Interpretive Summary: Growing urban populations present a serious waste disposal issue for city services, which must find ways to dispose of municipal waste (such as biosolids) in an environmentally safe, cost-efficient manner. Recycling biosolids by land application can support agricultural production while also providing a cost-effective waste disposal plan. The effects of long-term, repeated land applications on soil nutrients and possible water quality issues from this practice are not clear. At a municipal biosolids recycling facility in central Texas, we found that soil nitrogen and phosphorus increased with application rate, but soil potassium did not change. Losses of nitrogen as nitrate were a greater risk at the highest biosolids application rates (20 and 30 tons per acre per year). Based on soil characteristics, biosolids applications every other year at the lowest rate (10 tons per acre per year) appears to be the most sustainable management practice for this municipal biosolids recycling site.

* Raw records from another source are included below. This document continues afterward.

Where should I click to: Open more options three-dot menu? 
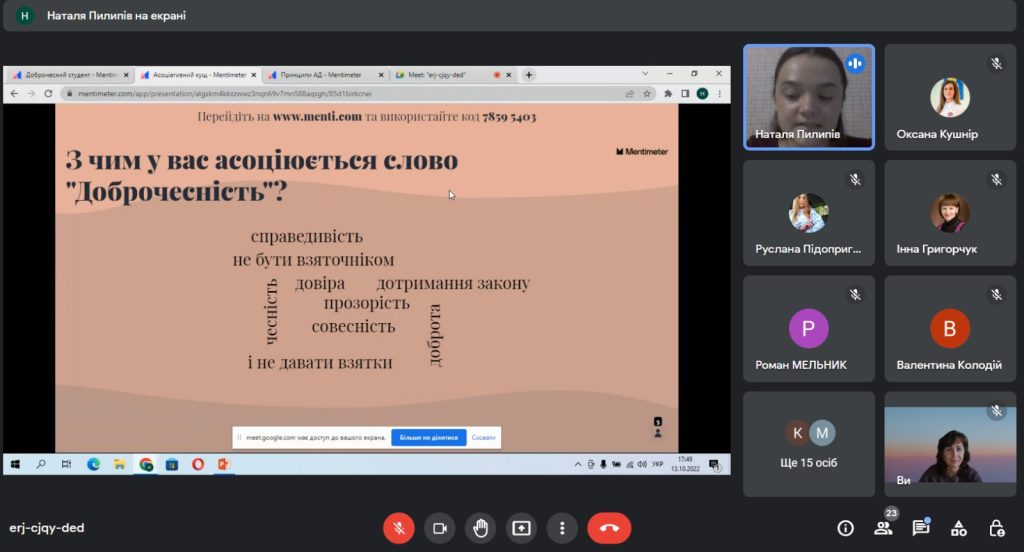(562, 528)
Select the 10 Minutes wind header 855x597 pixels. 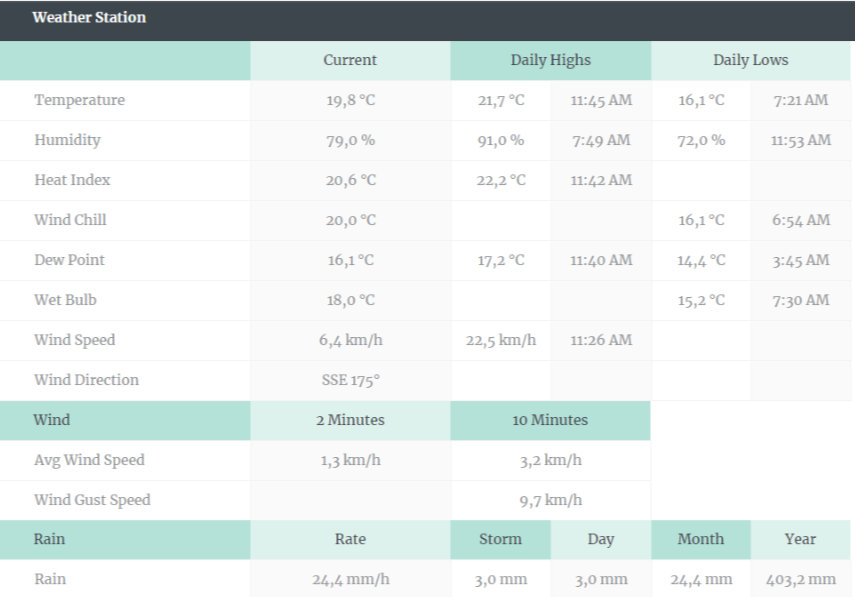coord(550,420)
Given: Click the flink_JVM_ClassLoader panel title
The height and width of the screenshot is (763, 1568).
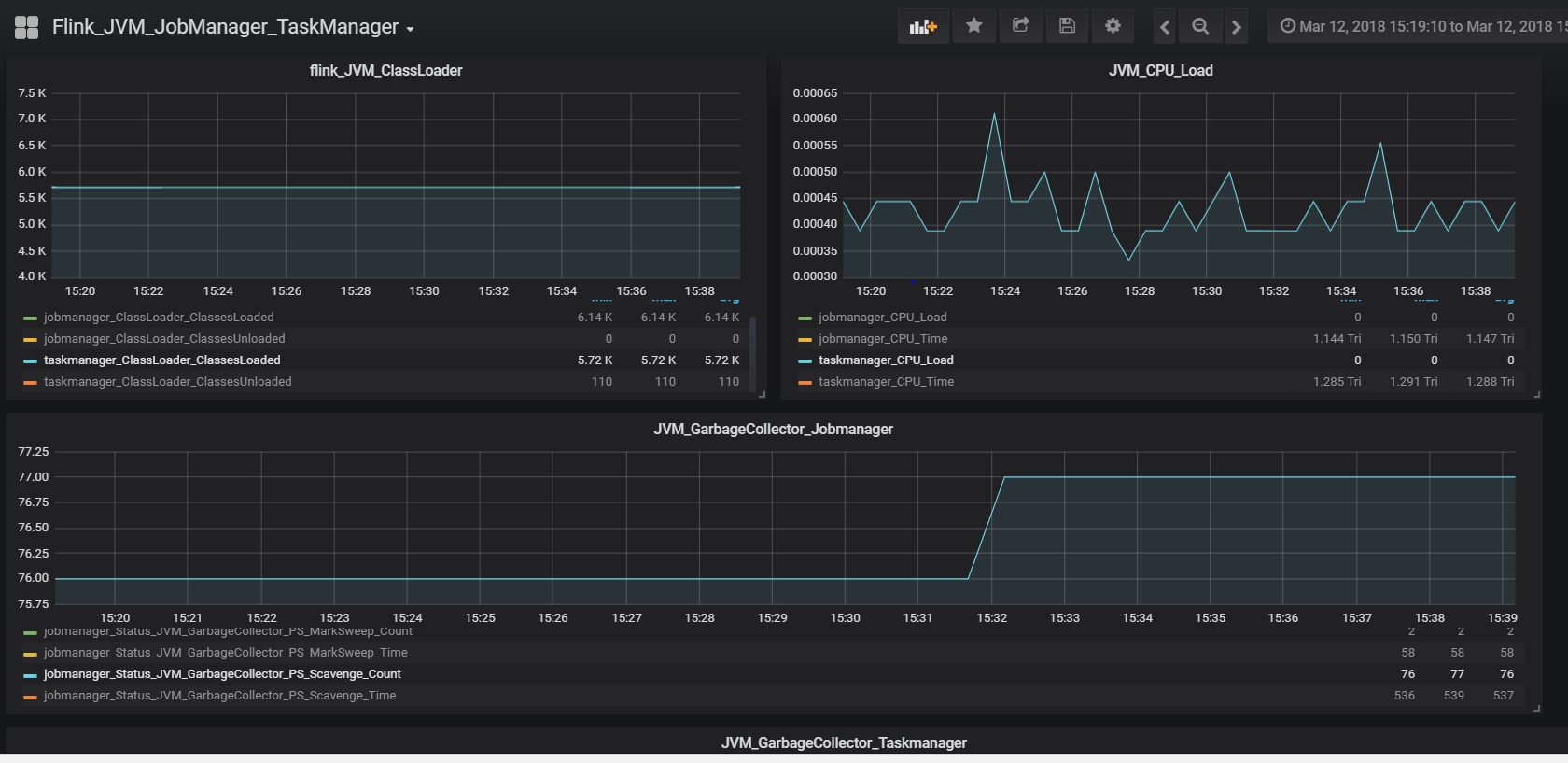Looking at the screenshot, I should point(385,70).
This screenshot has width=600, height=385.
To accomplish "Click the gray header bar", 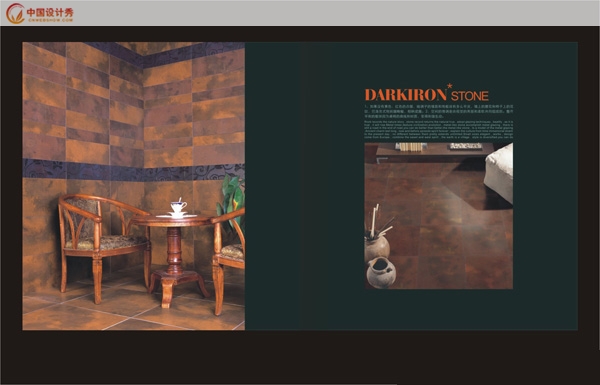I will 300,13.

Technical Abstract: The objective of this study was to evaluate soil nutrient loading and depth distributions of extractable nitrogen (N), phosphorus (P), and potassium (K) after long-term, continuous annual surface-applications of anaerobically-digested Class B biosolids at a municipal recycling facility in central Texas. Commercial forage production fields were surface-applied at 0, 20, 40, or 60 Mg dry biosolids/ha/y for 8 years. Application duration was evaluated in fields applied with 20 Mg dry biosolids/ha/y for 0, 8, or 20 years. Total soil loads of extractable inorganic N and P increased linearly with application rate, but only extractable P increased with duration. Neither total load nor soil distribution of extractable K was affected by biosolids applications. Mineralization of biosolids-derived organic N and P appeared to contribute to elevated soil concentrations of nitrate throughout the profile and of orthophosphate in the top 30 to 40 cm.